(Dataset extract)

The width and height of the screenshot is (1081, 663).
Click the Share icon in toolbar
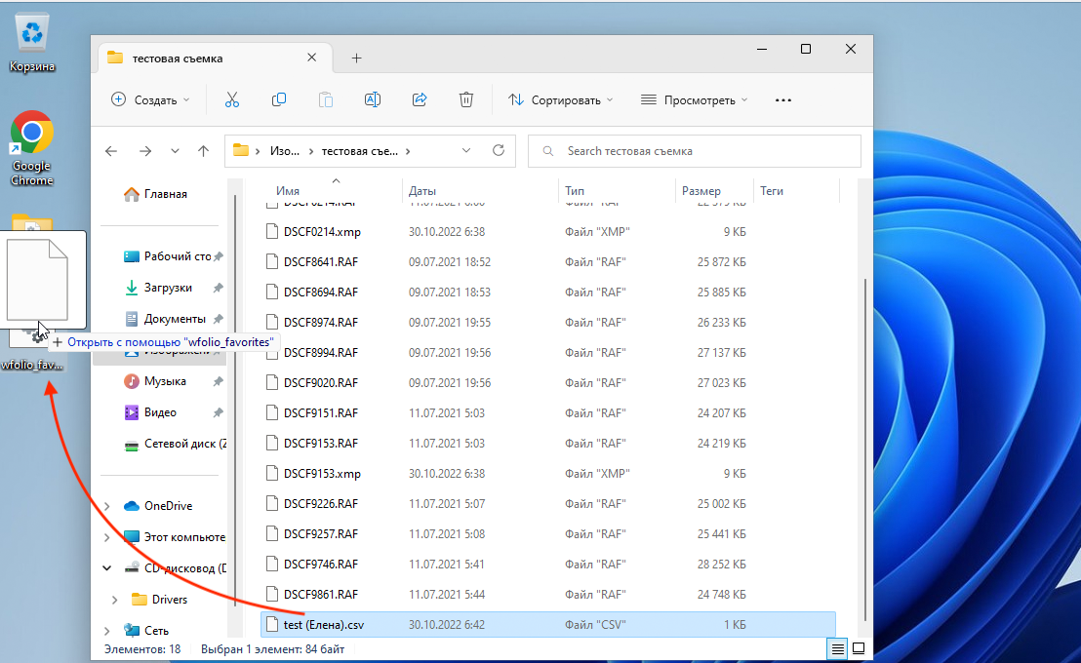[x=420, y=99]
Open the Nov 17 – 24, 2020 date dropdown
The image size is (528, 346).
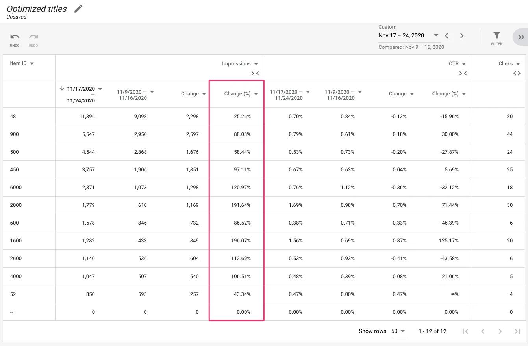tap(436, 35)
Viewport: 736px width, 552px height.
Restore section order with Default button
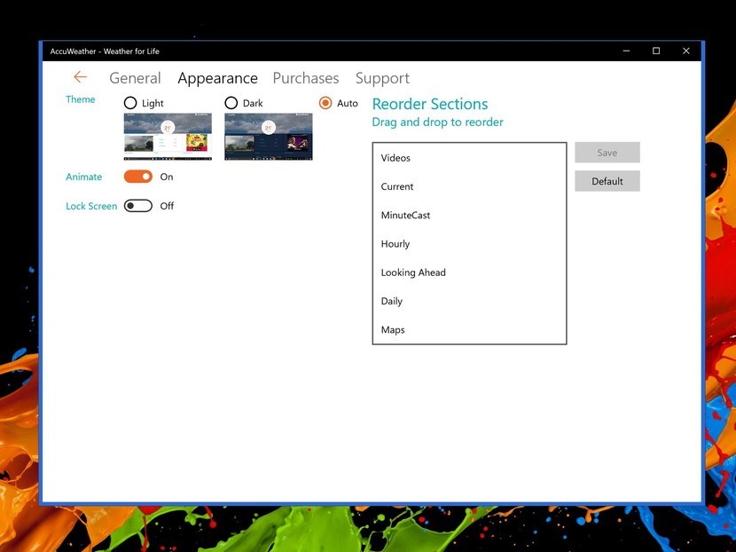pos(607,181)
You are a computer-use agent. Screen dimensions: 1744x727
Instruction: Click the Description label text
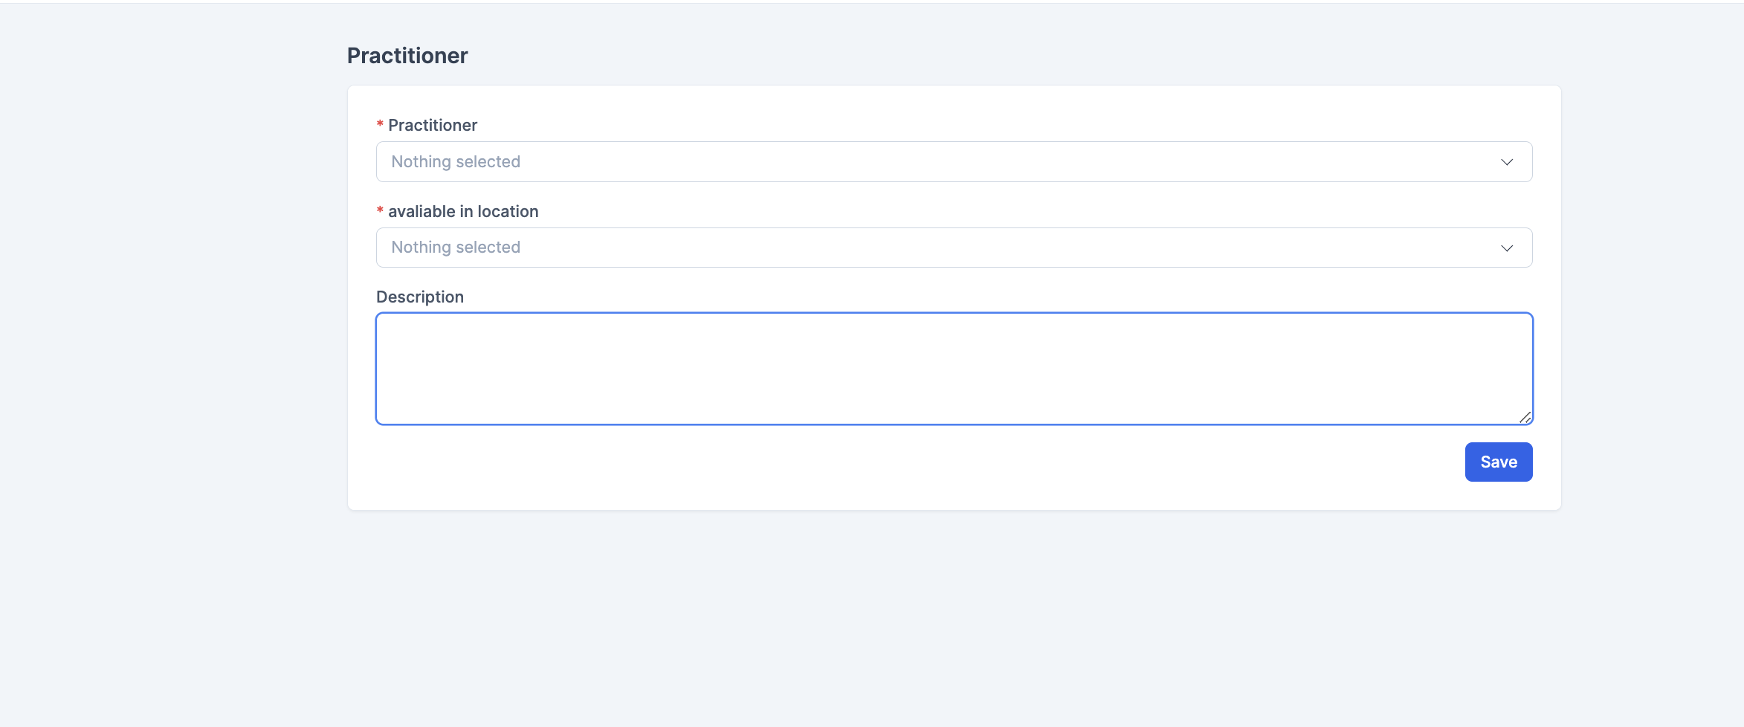click(x=420, y=296)
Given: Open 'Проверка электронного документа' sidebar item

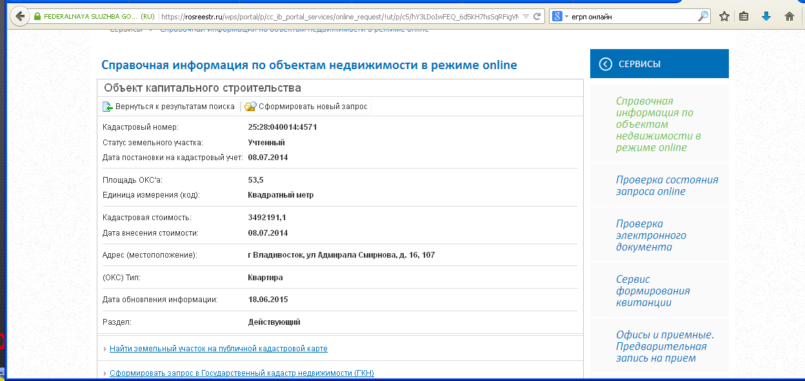Looking at the screenshot, I should click(x=650, y=235).
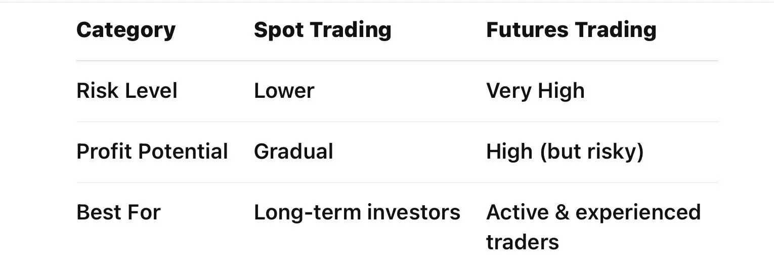Click the Very High cell

tap(535, 91)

(End Dataset extract)

## What is required
Exactly the lines from the one that contains "The image size is (528, 346)." through the last line of the records should be set down, and the pictures should be dropped.

## Result for this task
The image size is (528, 346).
tap(436, 35)
Viewport: 736px width, 552px height.
Restore section order with Default button
pos(607,181)
You are a computer-use agent. Screen dimensions: 1744x727
Instruction: Click the Description label text
click(x=420, y=296)
Given: Open 'Проверка электронного документа' sidebar item

Looking at the screenshot, I should click(x=650, y=235).
Click the Very High cell

tap(535, 91)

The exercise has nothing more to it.